Почти каждый день в пивной Алмаз Алексеевич встречался со своим фронтовым товарищем Рубином Ивановичем и коллегой Яхонтом Яковлевичем. Сегодня к ним присоединился и приехавший на рыбалку племянник Рубина Ивановича – врач и хирург Топаз Аксинитович.
Друзья оккупировали круглый столик, наклонив друг к дружке головы, чтобы в шуме и гаме хоть что-то разобрать из сказанного соседом, – многие годы, проведенные в цеховой шумихе, не могли не сказаться на слухе. Столешница с разводами и зигзагообразными трещинами напоминала секретную военно-стратегическую карту, и порой только по ее отблескам можно было догадаться о направлении разговора.
Пивные кружки, словно гигантские алмазы, играли красными гранями, синими и розовыми. А бывают еще и коричневые диаманты – африканские. Тощая курица, поданная к пиву, по размерам больше напоминала голубя. Глядя в красные, навыкате, налитые уже кровью и хмелем глаза Рубина Ивановича, Алмаз еще раз убедился, что наиболее ценными и равными алмазам считаются рубины красного цвета с легким уклоном в синеву. Этот цвет принято называть «голубиная кровь» (на английском – pigeon’s blood). Даже если поместить мутный рубин в стеклянный сосуд с родниковой водой или молоком, из сосуда будет исходить красноватый цвет, будто это не молоко, а пиво с димедролом. А еще встречаются рубины с полостями, наполненными жидкостью.

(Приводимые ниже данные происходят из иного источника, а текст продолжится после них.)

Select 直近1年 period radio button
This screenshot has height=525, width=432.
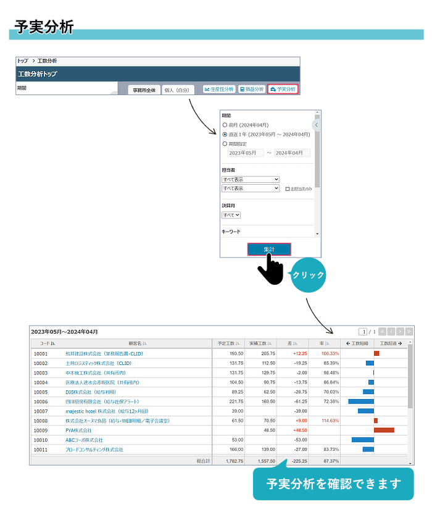click(x=225, y=134)
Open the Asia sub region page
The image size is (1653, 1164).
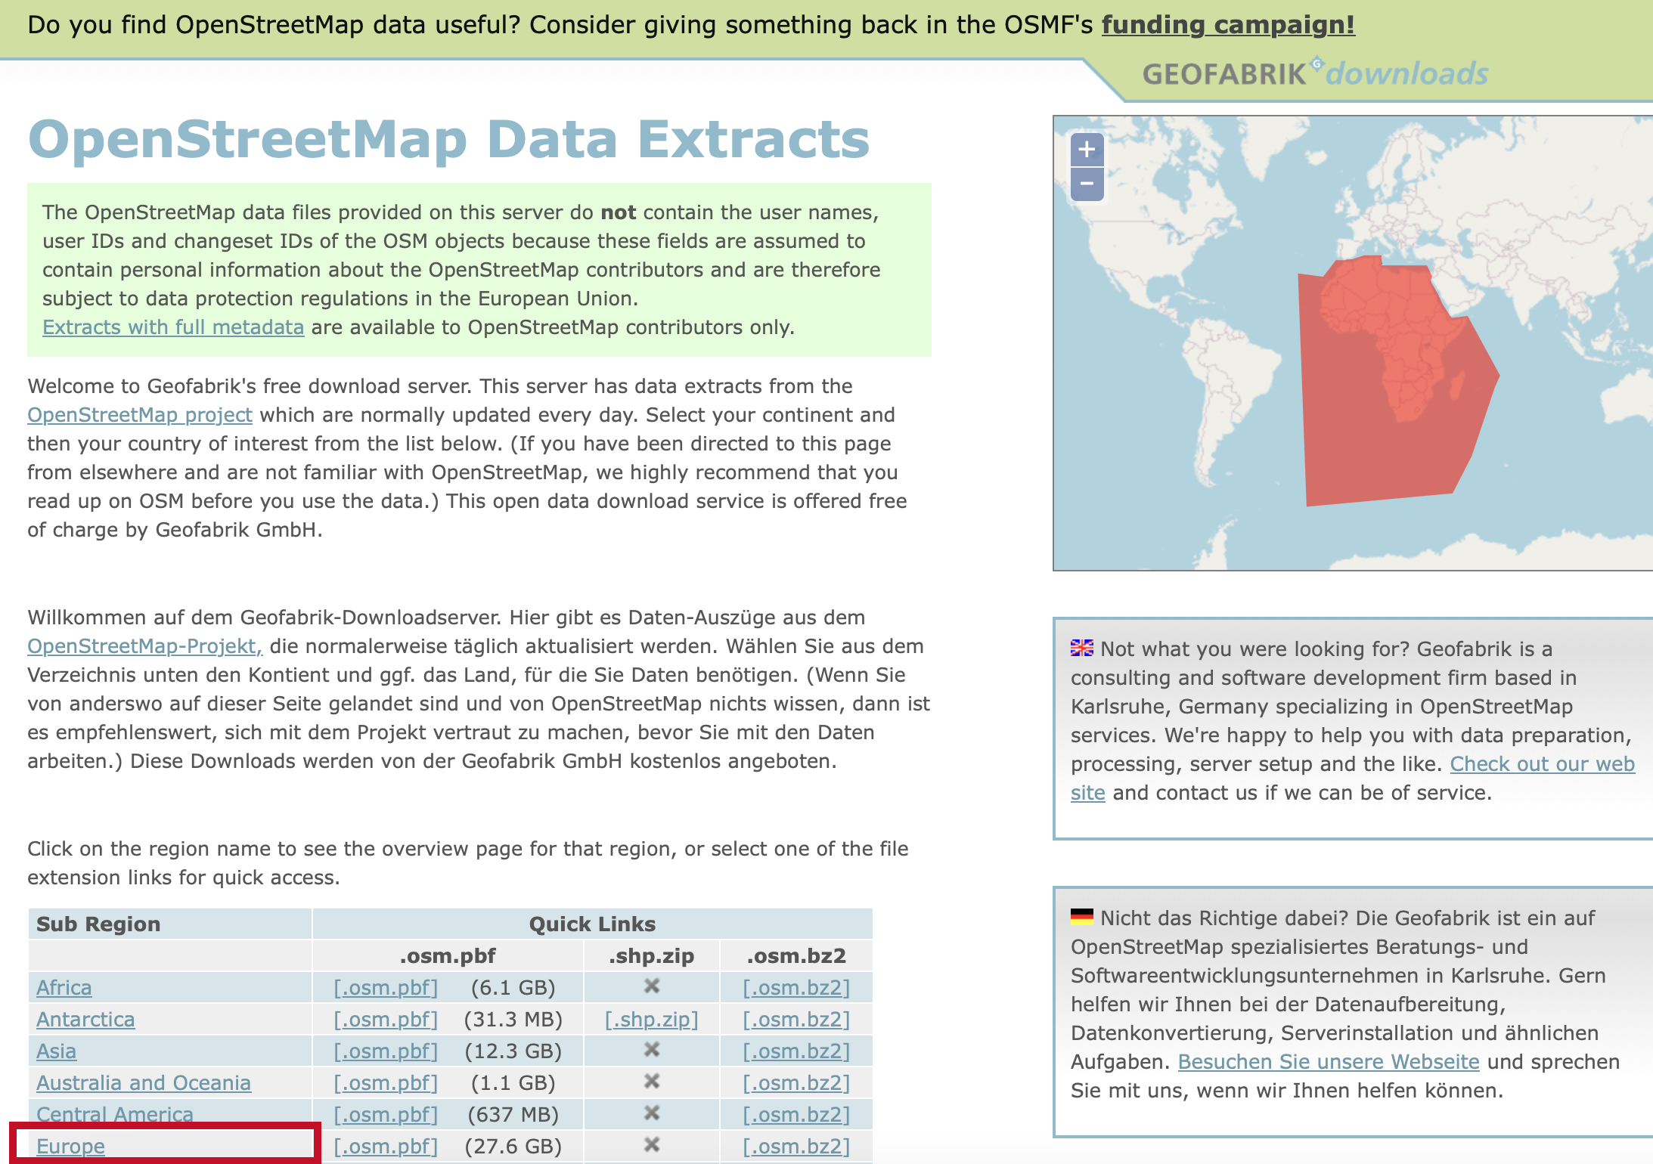tap(57, 1051)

– Теперь в школе у нас какой порядок ввели? – делился проблемой Рубин Иванович. – Какое у тебя количество учеников, столько тебе и платить будут. Сами школы на селе закрывают. А еще сократили все надбавки по новой реформе образования. Сократили и так называемых лишних учителей и служащих. В соответствии с количеством учеников не должно быть вахтеров, уборщиц и т. д., потому что иначе не останется места учителям-предметникам. А вообще, учитель по закону теперь – обслуживающий персонал. Многие из них живут в служебных квартирах без дальнейших перспектив, как рабы.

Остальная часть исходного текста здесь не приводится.